Feinberg talked about the experience as a guest Thursday on MSNBC’s The Last Word with Lawrence O’Donnell.
“Andrew Feinberg got so fed up with Trump lies” that he confronted the president,” O’Donnell remarked. He dubbed Feinberg “tonight’s winner of the best question.”
Trump had announced in a Truth Social post earlier Thursday that his proposed tariffs — 25 percent on certain goods imported from Mexico and Canada, and an additional 10 percent on China — would go into effect March 4.
Feinberg quizzed the president about the post in the Oval Office as Trump sat with Starmer “You just said, ‘We charge them,’ as in: ‘We charge China.’ But the tariffs are paid eventually by American importers and consumers.”
Trump responded before dodging: “No they’re not. No. I think they’re paid for by the country.”
Trump has often characterized tariffs on imports as money paid by foreign countries directly to America, which is not true. He has said China sends “billions of dollars” directly to the U.S. Treasury to cover the tariffs, also not true.
Feinberg told O’Donnell that Trump appears to regard tariffs as “tribute paid by other countries for the privilege of accessing American markets.”
“Of course this isn’t true, yet he’s been saying this for years,” Feinberg added.
Companies that import goods to America, such as giant retailers like Target, or American stores that sell appliances made in other countries, pay the tariffs, the costs of which are almost always passed onto consumers.
“Tariffs are sales taxes, that’s all they are. And the buyer pays the sales taxes,” O’Donnell emphasized. “If Donald Trump puts a 50 percent sales tax on a Samsung TV coming into this country, then you will pay 50 percent more for that TV.”

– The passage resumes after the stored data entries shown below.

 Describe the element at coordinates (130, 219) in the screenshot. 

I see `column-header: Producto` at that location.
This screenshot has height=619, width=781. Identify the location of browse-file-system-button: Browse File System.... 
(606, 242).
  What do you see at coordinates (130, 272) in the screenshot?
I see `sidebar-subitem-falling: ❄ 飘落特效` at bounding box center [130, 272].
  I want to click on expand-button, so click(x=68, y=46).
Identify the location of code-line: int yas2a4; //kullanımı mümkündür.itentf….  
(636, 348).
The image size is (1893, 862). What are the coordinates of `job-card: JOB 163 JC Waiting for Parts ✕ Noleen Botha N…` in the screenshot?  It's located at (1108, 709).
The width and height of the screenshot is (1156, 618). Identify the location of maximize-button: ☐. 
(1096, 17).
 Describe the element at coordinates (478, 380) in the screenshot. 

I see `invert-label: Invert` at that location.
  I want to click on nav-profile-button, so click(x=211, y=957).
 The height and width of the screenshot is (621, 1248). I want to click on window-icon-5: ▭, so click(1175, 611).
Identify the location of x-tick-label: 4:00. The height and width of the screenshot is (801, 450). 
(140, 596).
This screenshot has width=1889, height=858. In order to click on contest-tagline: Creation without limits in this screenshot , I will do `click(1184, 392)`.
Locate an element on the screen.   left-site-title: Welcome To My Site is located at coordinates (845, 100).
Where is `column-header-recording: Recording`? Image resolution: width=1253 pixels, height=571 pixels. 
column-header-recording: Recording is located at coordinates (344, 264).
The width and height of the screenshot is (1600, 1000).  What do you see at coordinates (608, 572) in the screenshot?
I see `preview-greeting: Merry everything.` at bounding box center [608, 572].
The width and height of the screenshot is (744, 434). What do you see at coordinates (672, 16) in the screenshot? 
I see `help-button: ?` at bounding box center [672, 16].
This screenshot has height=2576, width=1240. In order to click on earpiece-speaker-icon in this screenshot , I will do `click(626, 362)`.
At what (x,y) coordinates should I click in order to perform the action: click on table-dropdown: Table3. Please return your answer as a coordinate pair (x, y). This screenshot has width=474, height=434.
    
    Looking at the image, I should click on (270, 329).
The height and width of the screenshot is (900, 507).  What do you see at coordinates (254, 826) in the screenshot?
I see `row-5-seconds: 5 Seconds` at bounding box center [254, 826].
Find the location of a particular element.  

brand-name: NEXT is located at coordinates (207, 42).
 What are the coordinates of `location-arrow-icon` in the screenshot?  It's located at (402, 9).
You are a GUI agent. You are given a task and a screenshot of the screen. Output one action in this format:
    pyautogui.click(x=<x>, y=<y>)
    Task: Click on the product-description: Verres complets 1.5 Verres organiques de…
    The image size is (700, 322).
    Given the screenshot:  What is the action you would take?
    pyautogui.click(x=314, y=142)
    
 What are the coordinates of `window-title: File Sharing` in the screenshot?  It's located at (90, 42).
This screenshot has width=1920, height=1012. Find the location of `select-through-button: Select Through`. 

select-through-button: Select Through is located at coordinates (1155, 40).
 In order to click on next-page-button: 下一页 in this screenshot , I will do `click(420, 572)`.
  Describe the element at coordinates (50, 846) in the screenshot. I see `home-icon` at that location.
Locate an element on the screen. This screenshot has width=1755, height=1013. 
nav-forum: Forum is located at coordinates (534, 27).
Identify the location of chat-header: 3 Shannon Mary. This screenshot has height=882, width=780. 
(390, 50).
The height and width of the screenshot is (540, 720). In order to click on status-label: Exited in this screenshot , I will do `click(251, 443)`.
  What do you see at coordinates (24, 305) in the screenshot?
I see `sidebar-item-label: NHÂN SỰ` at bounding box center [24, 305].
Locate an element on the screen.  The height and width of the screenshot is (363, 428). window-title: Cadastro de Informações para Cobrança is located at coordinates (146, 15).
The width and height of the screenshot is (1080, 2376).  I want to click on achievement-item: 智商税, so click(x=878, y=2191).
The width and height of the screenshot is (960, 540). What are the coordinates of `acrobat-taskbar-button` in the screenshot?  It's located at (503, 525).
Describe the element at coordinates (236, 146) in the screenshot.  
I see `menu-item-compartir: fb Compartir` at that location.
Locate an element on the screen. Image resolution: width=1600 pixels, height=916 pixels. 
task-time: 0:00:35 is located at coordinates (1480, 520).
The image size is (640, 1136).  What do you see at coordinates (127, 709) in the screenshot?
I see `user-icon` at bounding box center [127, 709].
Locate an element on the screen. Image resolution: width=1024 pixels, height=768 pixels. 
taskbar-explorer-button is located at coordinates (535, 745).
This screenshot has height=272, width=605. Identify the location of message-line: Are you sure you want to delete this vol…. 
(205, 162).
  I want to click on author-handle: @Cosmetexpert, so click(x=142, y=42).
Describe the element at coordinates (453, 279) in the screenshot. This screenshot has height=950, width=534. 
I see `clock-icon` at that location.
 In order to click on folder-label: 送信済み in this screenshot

O’Donnell added: “The sad truth is we don’t actually know if Donald Trump is so deeply stupid that he believes what is saying,” or if he knows he’s lying to American voters.
Feinberg followed up later in the day at a White House press conference with Trump and Starmer, again pressing the president on tariffs, asking him: “Can you explain how you came to this belief that foreign governments are paying tariffs?”
“The tariffs are necessary because we’ve been treated very unfairly,” the president responded, eventually concluding: “It will make our country rich and stop us from being a laughing stock all over the world.”
He did not address Feinberg’s question about who actually pays the tariffs.
Starmer then addressed the White House correspondent’s question about Trump’s “repeated statements of desire to annex Canada,” and whether King Charles has expressed any concern about the president’s aim to “removed one of his realms.”
Starmer responded: “You mention Canada. I think you’re trying to find a divide between us that doesn’t exist. We’re the closest of nations, and we had very good discussions today. But we didn’t address Canada,” he acknowledged.
That’s when Trump said: “That’s enough, as he waved a hand at the members of the press, but appeared to shut down both Feinberg and Starmer.
The White House quickly denied in a post on X that Trump cut off Starmer. “Fake News,” the post complained. “President Trump was clearly talking to the reporter trying to goad the leaders into division,” referring to Feinberg.